Lipocalin-type prostaglandin (PG) D synthase (L-PGDS), a member of the lipocalin superfamily, is present in the brain. L-PGDS catalyzes the isomerization of PGH2 to produce PGD2, a potent endogenous somnogen. L-PGDS-produced PGD2 is sleep-inducing and accumulates in the brain during prolonged periods of wakefulness. We recently found that PGJ2, a metabolite of PGD2, inhibits the enzyme activity of L-PGDS and displays a much stronger inhibitory activity than other reported inhibitors, such as retinoids and AT-56. Therefore, information regarding the binding of the L-PGDS/PGJ2 complex should provide useful information for the development of drugs for treating sleep disorders.
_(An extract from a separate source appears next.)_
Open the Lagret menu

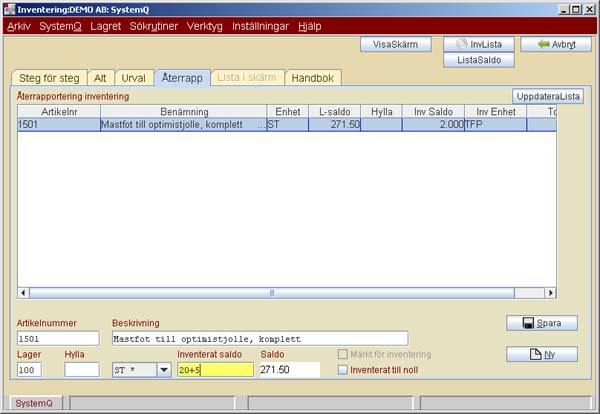[x=105, y=26]
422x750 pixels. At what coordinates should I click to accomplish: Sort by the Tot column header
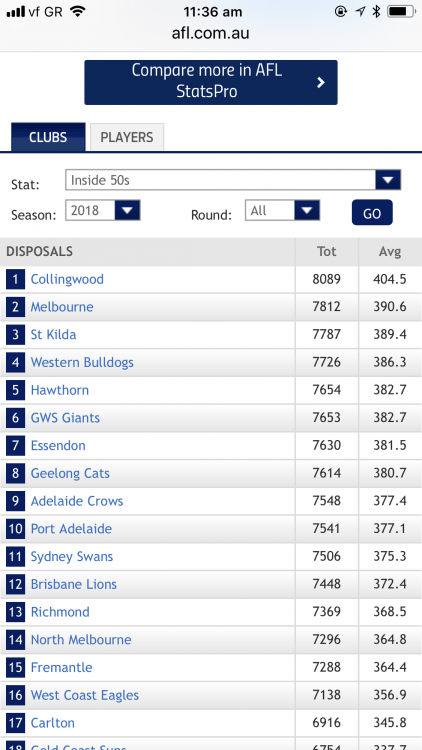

In this study, we report on an investigation of the three-dimensional structure of recombinant mouse L-PGDS complexed with PGJ2 by NMR and a proposed binding mechanism from the deduced molecular structure.Chemical shift assignments of the backbone and side-chain protons of L-PGDS/PGJ2 complex were done using two-dimensional 1H-15N HSQC, three-dimensional HNCACB, CBCA(CO)NH, HBHA(CO)NH, CCH-TOCSY, and HCCH-TOCSY. NOEs were collected from three-dimensional 13C-edited and 15N-edited NOESY experiments. In addition, to investigate the binding site of PGJ2, we performed NMR titration experiments and compared the HSQC of L-PGDS/PGJ2 complex with that of apo-L-PGDS. Significant changes in the chemical shifts of the catalytic Cys65 residue and other residues located in the bottom area of the binding pocket of L-PGDS were observed upon PGJ2 binding, indicating that PGJ2 competitively binds to the substrate binding site. NMR titration experiments further revealed that the exchange rate between the PGJ2 bound and unbound state is slow on the NMR time scale, suggesting that PGJ2 binds tightly to the L-PGDS with a dissociation constant in the nanomolar (nM) range.